━━ Data shown
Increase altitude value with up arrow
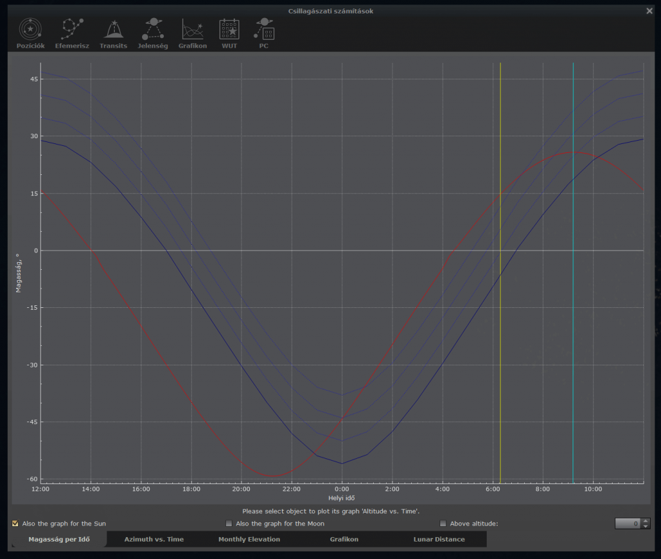This screenshot has height=559, width=661. pyautogui.click(x=646, y=521)
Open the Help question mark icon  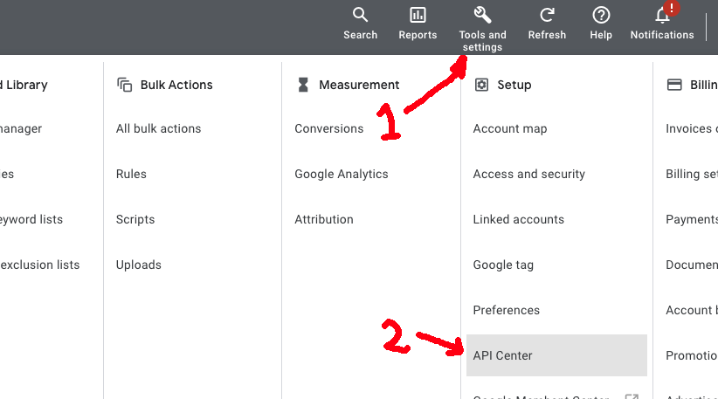click(601, 15)
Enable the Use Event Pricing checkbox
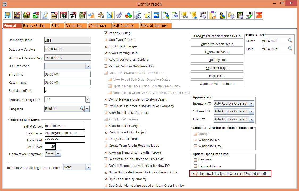The image size is (299, 191). (x=106, y=40)
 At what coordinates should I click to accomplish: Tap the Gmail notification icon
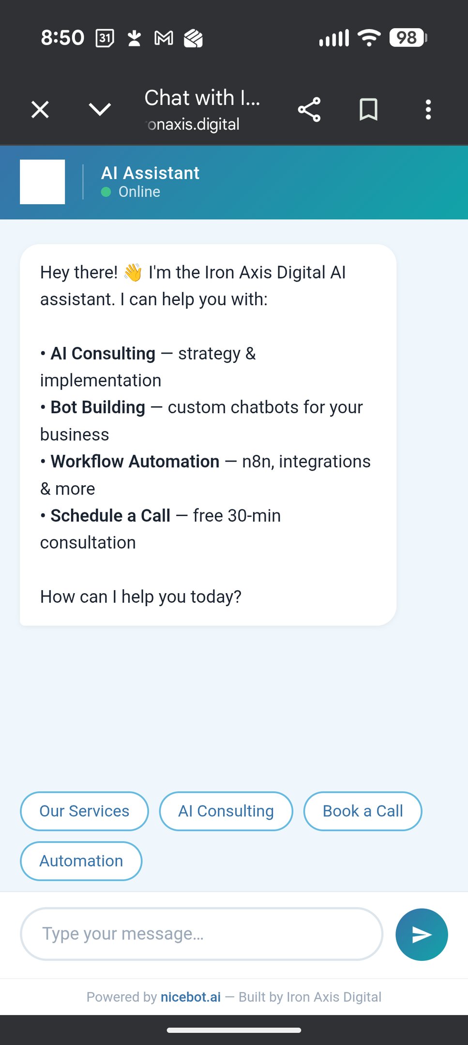[164, 38]
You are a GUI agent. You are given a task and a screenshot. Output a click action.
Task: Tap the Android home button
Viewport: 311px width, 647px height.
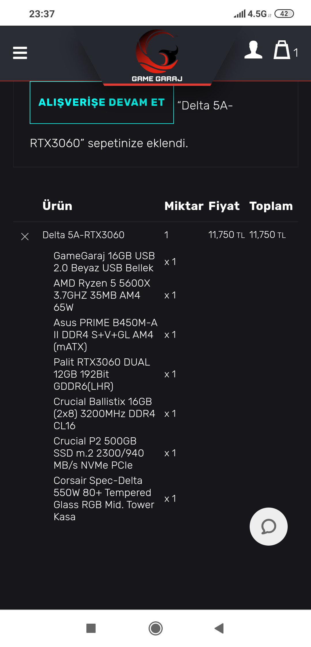pos(156,628)
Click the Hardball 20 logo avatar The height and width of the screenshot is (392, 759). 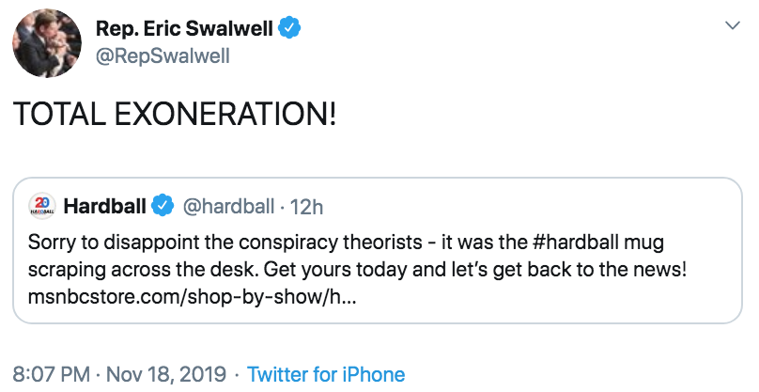tap(41, 204)
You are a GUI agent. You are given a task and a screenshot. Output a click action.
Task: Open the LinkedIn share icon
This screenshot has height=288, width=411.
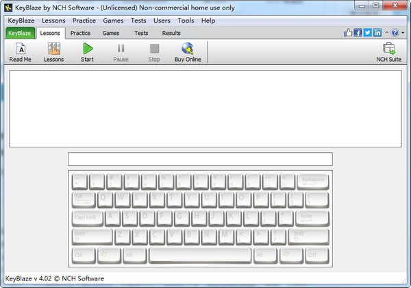click(x=377, y=33)
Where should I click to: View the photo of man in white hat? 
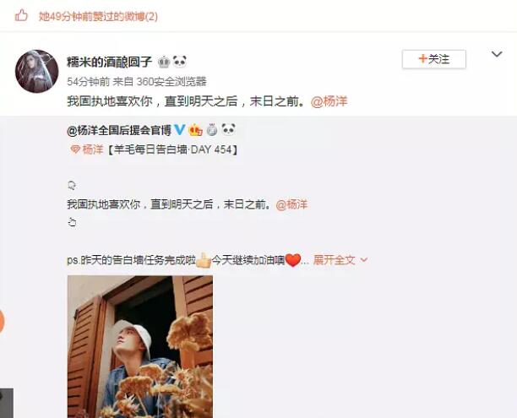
━━━━
_Your objective_
The answer is the run of lines from the one with "Task: Open the LinkedIn share icon" through the final line of the data, copied exactly, and nothing else; no pictures.

_Solved problem_
Task: Open the LinkedIn share icon
This screenshot has height=288, width=411.
click(x=377, y=33)
Where should I click to: View the photo of man in white hat? 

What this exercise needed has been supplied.